* _WORK INSTRUCTION_: Would you show every line from the records that holds "will"?

* _MATERIALS PROVIDED_:
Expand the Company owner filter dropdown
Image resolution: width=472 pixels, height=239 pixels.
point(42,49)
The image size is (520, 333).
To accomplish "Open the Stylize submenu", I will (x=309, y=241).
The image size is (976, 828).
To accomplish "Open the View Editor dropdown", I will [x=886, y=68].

---

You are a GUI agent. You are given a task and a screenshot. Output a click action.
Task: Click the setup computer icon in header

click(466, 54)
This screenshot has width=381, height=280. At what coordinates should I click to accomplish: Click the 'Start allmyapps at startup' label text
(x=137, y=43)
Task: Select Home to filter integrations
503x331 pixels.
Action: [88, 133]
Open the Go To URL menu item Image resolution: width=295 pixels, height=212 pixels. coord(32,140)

* * *

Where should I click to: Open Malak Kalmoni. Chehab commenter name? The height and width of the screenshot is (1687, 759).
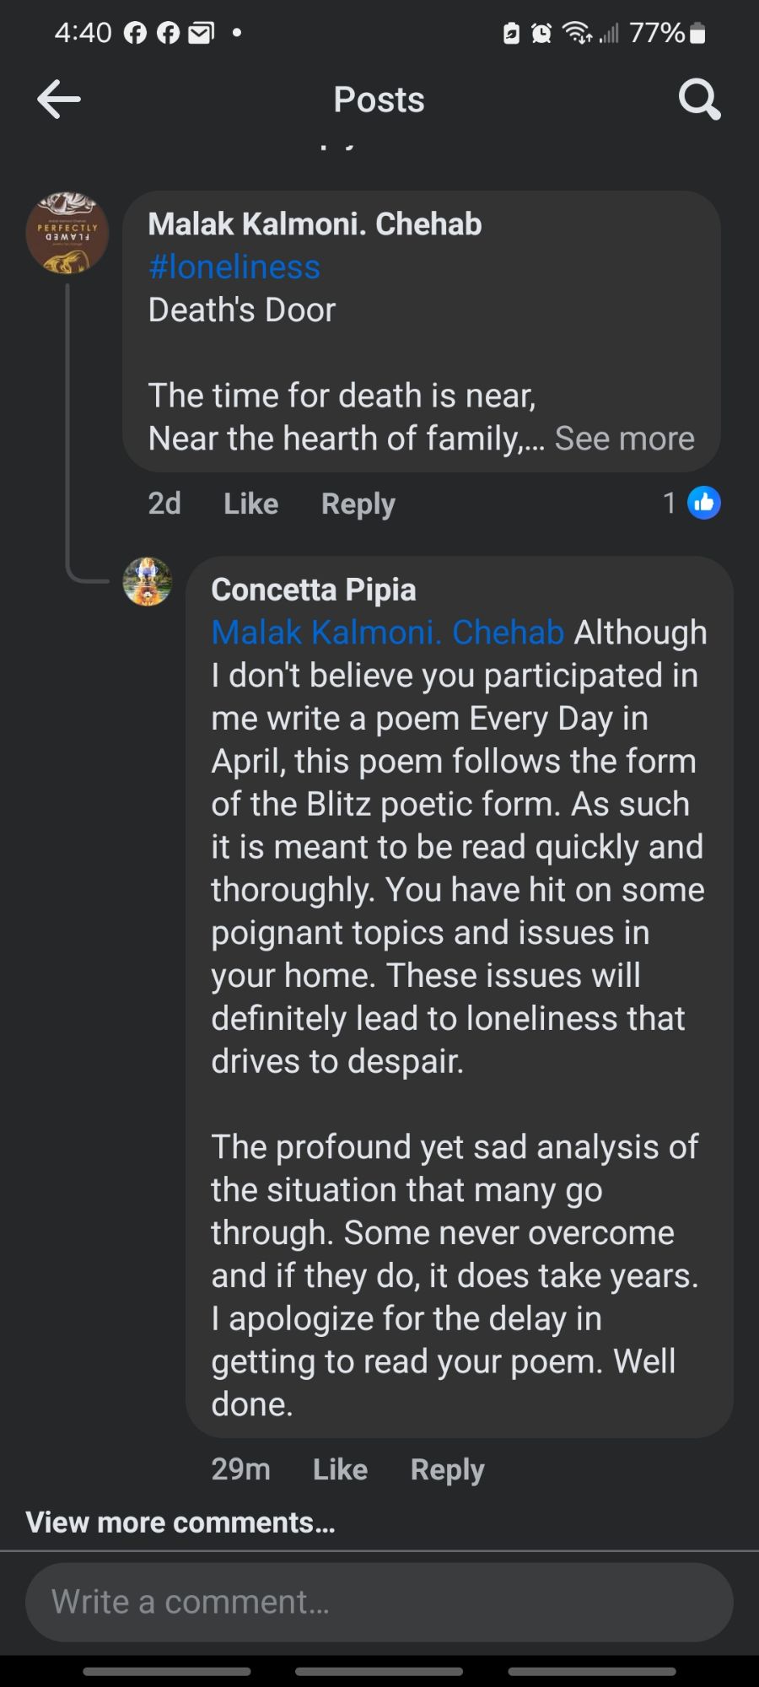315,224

* _RESPONSE FOR THIS EXERCISE_:
To accomplish "Open the Stylize submenu", I will (x=309, y=241).
To accomplish "Open the View Editor dropdown", I will [x=886, y=68].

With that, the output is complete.